Ethics and data protection

Ethics

It is sometimes the case that physical scientists are not familiar with obtaining ethical approval for their research and may (erroneously) assume that such approval is unnecessary for an educational research project. However, almost all educational research projects will deal with data or interaction with human subjects and consequently must be reviewed from the standpoint of ethical acceptability. When those subjects are vulnerable people (for example, under-18), you will find that your institution will have even more stringent guidelines.
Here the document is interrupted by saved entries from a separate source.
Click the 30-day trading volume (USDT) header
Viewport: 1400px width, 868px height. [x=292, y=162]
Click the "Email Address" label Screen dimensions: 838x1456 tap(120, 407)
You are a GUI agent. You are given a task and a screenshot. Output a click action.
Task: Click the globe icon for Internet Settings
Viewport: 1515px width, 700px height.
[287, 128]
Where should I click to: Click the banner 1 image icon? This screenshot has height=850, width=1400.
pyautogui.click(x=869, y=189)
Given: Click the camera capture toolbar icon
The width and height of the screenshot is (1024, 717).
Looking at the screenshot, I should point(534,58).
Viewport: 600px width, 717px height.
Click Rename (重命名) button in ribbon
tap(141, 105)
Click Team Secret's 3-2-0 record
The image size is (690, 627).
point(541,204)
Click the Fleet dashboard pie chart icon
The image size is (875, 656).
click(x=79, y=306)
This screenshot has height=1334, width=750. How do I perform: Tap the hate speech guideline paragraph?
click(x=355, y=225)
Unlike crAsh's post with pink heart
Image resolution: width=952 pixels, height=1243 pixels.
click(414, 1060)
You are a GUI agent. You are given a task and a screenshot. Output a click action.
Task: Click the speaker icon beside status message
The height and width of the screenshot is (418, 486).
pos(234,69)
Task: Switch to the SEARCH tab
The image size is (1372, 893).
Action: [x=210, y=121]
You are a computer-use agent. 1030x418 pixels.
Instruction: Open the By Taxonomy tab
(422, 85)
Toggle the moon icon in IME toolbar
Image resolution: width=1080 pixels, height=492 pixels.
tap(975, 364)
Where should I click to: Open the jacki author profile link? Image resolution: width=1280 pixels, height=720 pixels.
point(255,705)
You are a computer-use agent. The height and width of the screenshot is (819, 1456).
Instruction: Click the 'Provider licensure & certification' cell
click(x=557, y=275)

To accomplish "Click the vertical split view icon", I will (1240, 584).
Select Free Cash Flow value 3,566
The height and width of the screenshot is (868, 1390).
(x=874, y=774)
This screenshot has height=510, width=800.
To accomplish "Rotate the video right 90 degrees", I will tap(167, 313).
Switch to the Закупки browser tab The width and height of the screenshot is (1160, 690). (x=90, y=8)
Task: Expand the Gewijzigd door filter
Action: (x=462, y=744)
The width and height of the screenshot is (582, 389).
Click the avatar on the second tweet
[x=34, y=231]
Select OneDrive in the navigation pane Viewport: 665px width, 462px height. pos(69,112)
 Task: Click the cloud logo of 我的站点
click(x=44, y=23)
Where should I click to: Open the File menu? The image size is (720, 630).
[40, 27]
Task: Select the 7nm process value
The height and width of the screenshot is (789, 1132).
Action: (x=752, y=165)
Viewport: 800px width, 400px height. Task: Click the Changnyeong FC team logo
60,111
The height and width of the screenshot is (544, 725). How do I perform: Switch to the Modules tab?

At a more subtle level you need to be aware of the issues that can arise by using data that you have access to as part of your role as an academic or teacher. So, while it may be perfectly acceptable to use module grade data to inform an internal report, if you wanted to publish this externally or present it in a conference, ethical approval would be required. You should always check what your institution requires, and if you are in any doubt, you should query what is required and be prepared to make the relevant application for ethical approval.

Data protection

Data protection is a separate issue to ethical approval, noting that some ethics committees will want to see what you tell students or staff about how you will handle data. Your institution will have policies to ensure that it complies with the General Data Protection Regulation (GDPR), and again, you must find out what the local procedures are. Compliance with GDPR is likely to have several implications for your project, such as logging what information is being captured and describing how you will keep any personal data secure and your plans for data retention and destruction. Note that particular care is needed around handling what is termed sensitive personal data. You should also be aware that GDPR operates on a principle of informed consent, so you need to tell your subjects what you plan to do with their data, how you will ensure their privacy, and what the data retention policy is. In terms of your timeline, you need to factor in enough time to ensure that you have engaged fully with your institution’s data protection procedures.